I don't know if it's some leftover primal urge leftover from our hunter gather days, whether it's the excuse of getting out into the sun, or maybe just a bit of wild desperation for nature after a long, cold Ohio winter has kept me under lock and key for months. For whatever reason, when the days are getting warm, I get to food scrounging.

Over winter, I eat a lot of foods that I put up over the previous warm season. Smoothies are made of frozen berries foraged in the neighborhood. Work snacks are crabapple candy, delicious sweet-sour treats of dehydrated "waste" fruit. Soups are made of a handful of this dehydrated goody and that bag of frozen greens and that ham bone that's been waiting in the freezer for a chance to shine. By the time June comes along, the pantry is a little more bare, the selection a bit more paltry. So out I go to restock the larder and prepare again for the cold days that will come.

Anyone who follows this page knows that I have two primary ways to cut my grocery spending: gardening and salvage grocery shopping. Both are fantastic ways to trim back the budget. Gardening requires little money, but lots and lots of time. Salvage grocery shopping takes little more time than regular grocery shopping, but still takes a fair amount of money. So while foraging doesn't make up a large percentage of the yearly calories, it is a worthwhile pursuit. It takes little time, compared to a full season of gardening, and it takes absolutely no money. It also adds lots of variety to the diet that would otherwise be impossible. Wild foods are very nutritious and can be delicious.

Starting out in early spring, but still viable in early summer, is foraging for wild greens. They are best early, and by this time of year (June) are a bit bitter. However, even now, they're worthwhile, especially if the bitter greens are going into a robust dish with lots of garlic and cream. Dandelion greens are the best green to get started with simply because everyone knows what dandelion looks like. You don't have to worry about accidentally poisoning your family (provided you pick from a yard you know is unsprayed). Harvest those dandelion leaves when they are tiny and haven't flowered yet for the tastiest treat. Once they flower, they are tougher and more bitter, so you'll want to use them in cooked dishes, rather than fresh salads.
Creasy greens with a baby bud in the center.

I also harvest creasy greens. These are a southern favorite that should be a northern favorite too. I love them steamed or tossed into a stir fry. Once they send up a flower stalk, stop harvesting the leaves, but then, oh then, you get the stalks. They look like mini broccoli stalks and taste like a wilder broccoli. Trucker loves broccoli, but I've never been able to grow it in my garden. This year I only harvested enough for us to eat fresh, but next year I plan to freezer in meal-sized portions for winter.
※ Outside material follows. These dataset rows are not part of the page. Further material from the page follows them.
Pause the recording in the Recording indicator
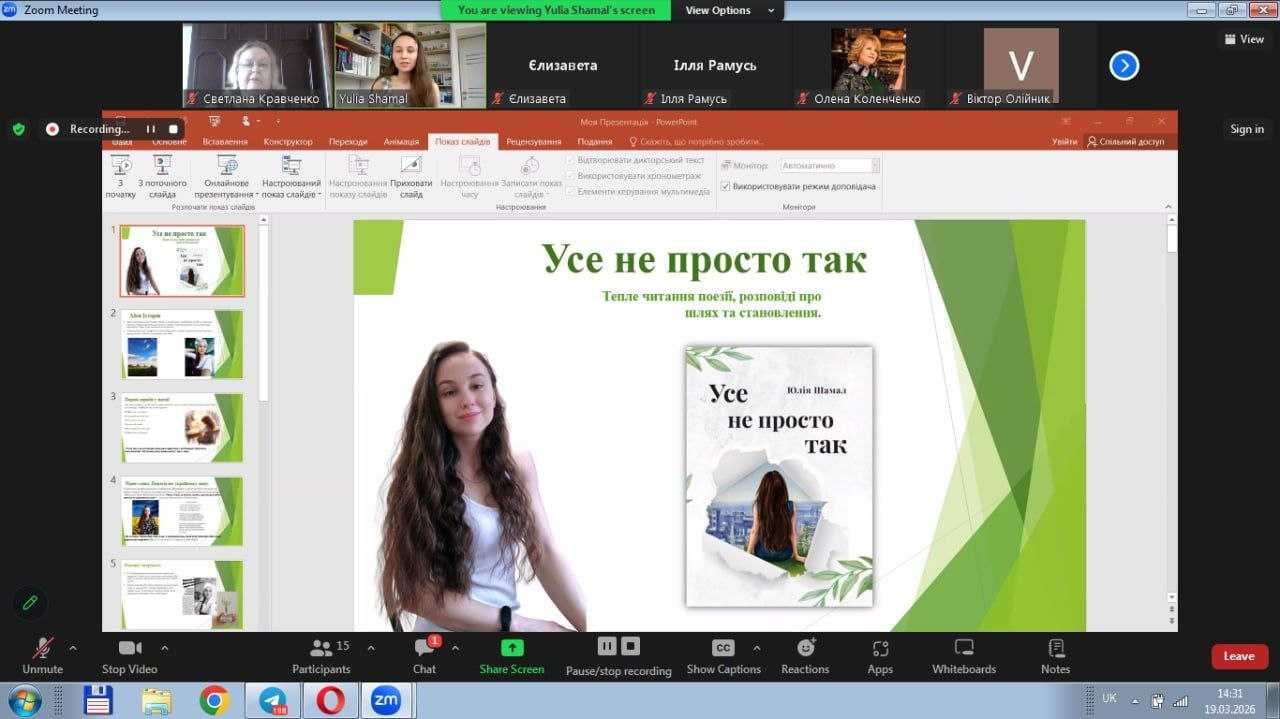Screen dimensions: 1280x719 click(151, 129)
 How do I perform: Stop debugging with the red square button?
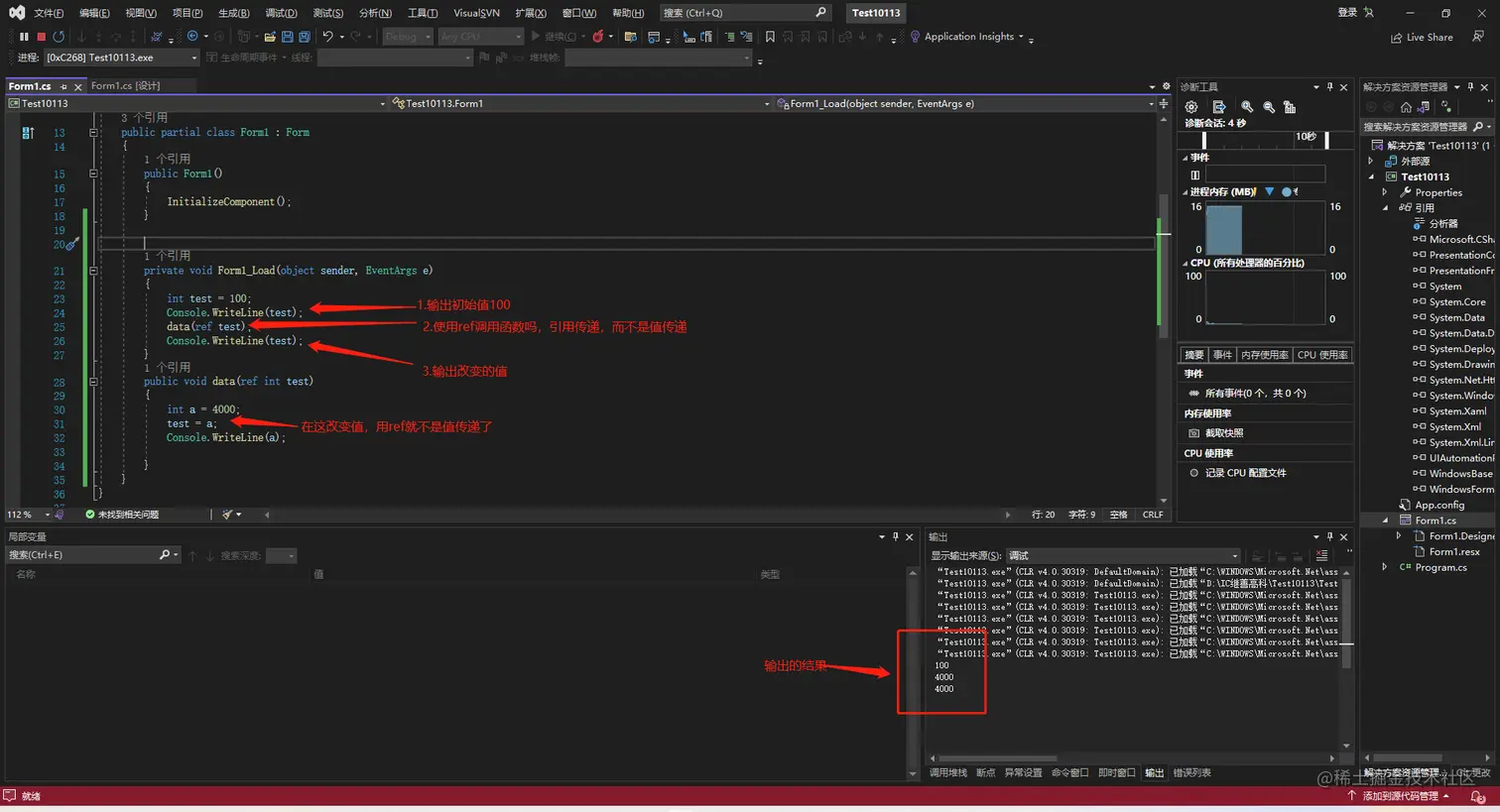[x=41, y=37]
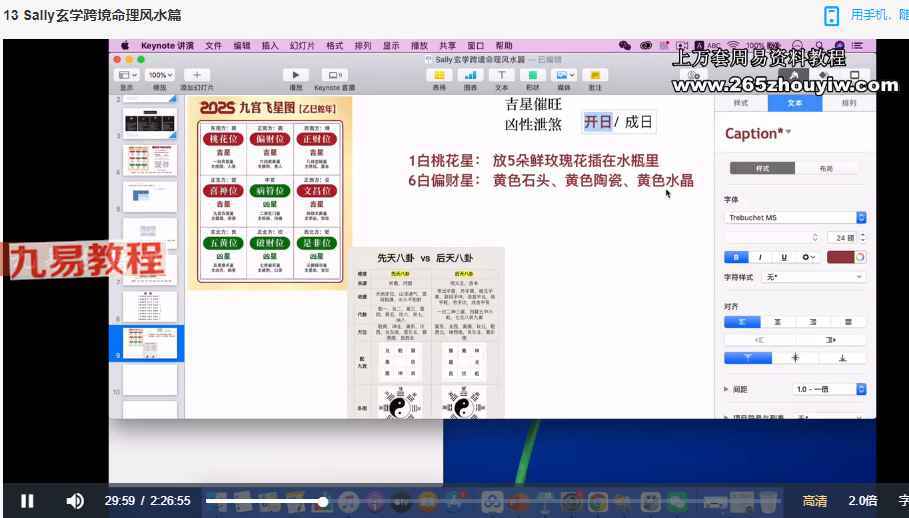The width and height of the screenshot is (909, 518).
Task: Click the Text box toolbar icon
Action: [x=501, y=75]
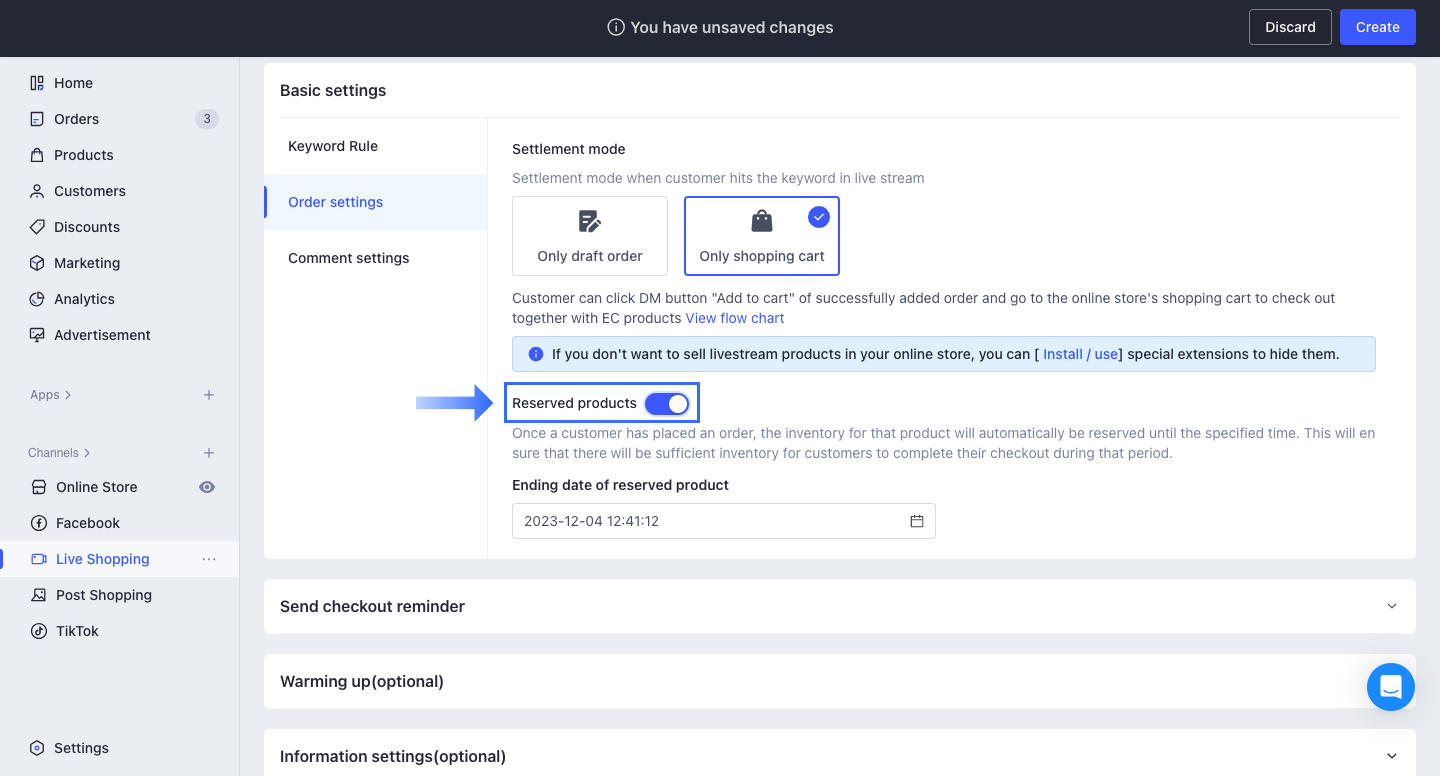Click the TikTok channel icon
The width and height of the screenshot is (1440, 776).
click(38, 631)
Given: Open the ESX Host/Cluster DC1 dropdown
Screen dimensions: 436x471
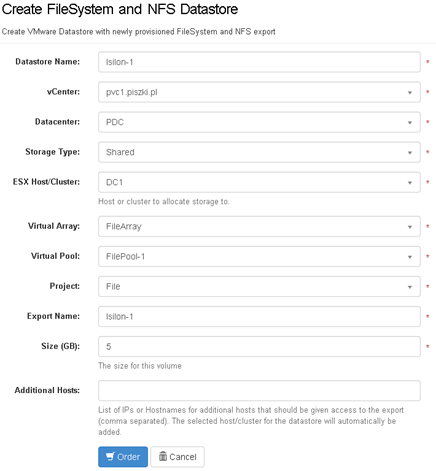Looking at the screenshot, I should tap(259, 182).
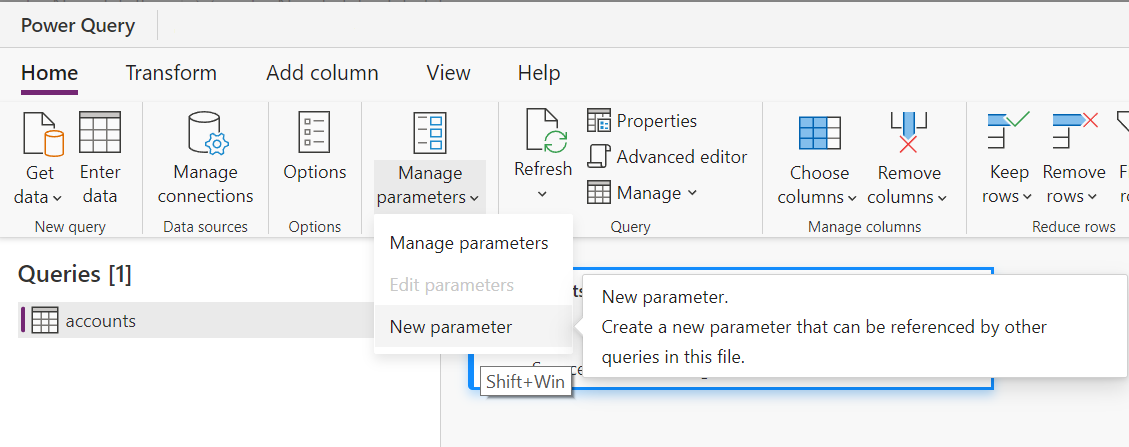Expand the Manage dropdown in Query group
Viewport: 1129px width, 447px height.
pos(643,192)
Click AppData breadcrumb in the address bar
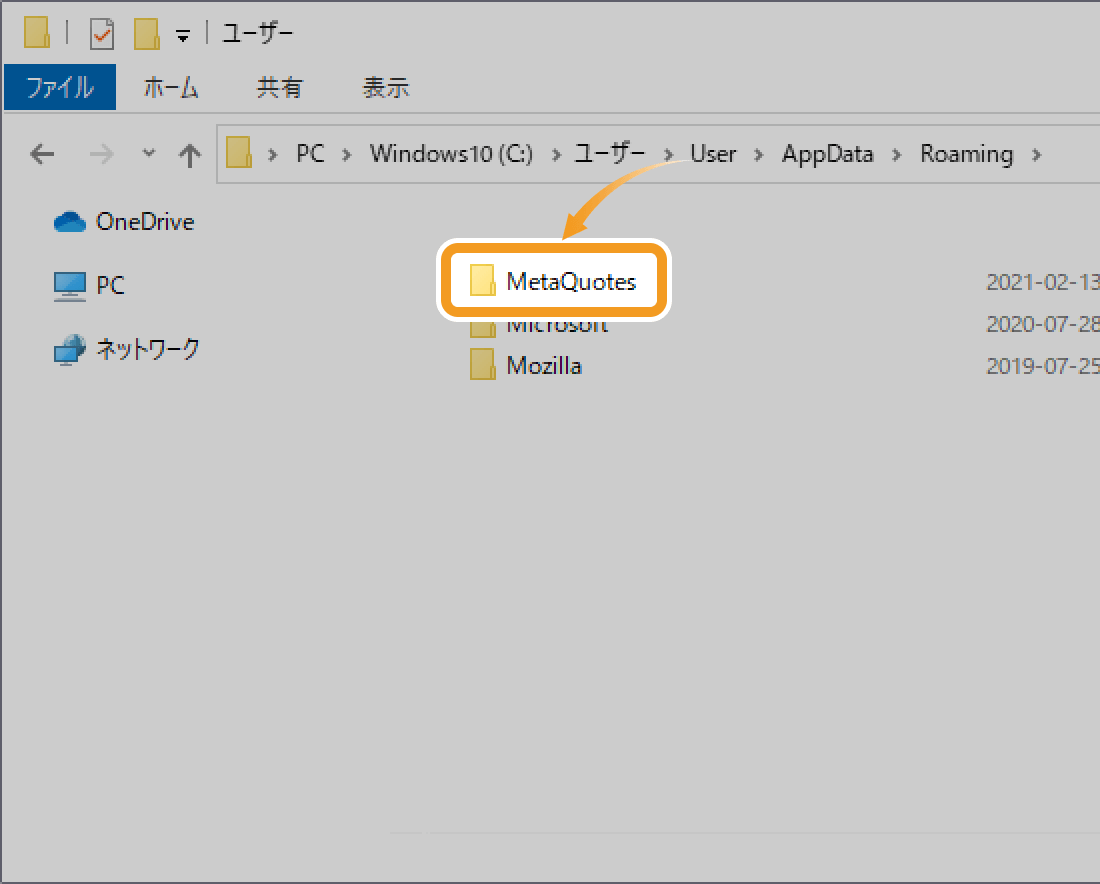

Research the wild greens that grow in your area, sample them and harvest bucketloads of the ones you like. To preserve them, simply steam them until they wilt, then cool and pack into freezer bags. Depending on family size, you can pack 1, 2 or 4 cups into each bag. Freeze flat for maximum storage in the freezer. Pull out a bag at a time to reheat as a steamed vegetable, add to omelets/frittata/quiche/souffle, or mix into a dip, similar to spinach dip but with free greens. Creasy green flower buds can be steamed or boiled a couple minutes, then dunked into an ice bath before packing in freezer bags.

Dandelion flowers can be fried for perfect fritters or the petals added to fresh salads. If you want to fill your larder with them, think of dandelion wine, dandelion jelly or dandelion syrup.

Edible flowers (Violets, Grape Hyacinths) add pretty color
to salads. Candied violets are great for cake decorating.
If you live in morel country, then it is the best foraging to be done. Nothing, absolutely nothing compares to a morel. If you have good huntin' ground, eat as many as you can fresh, as this is the best way to enjoy them. If you are really lucky and get a huge harvest, you can dehydrate them to use in winter. I once saw dried morels for sale for $230/lb.

Violets are edible and prolific, at least in my garden beds. You can eat the flowers or leaves in salads, or you could steam and freeze the greens. The flowers can be added to tea blends, mixed into sugar for a floral note for teas, or candied for decorating desserts.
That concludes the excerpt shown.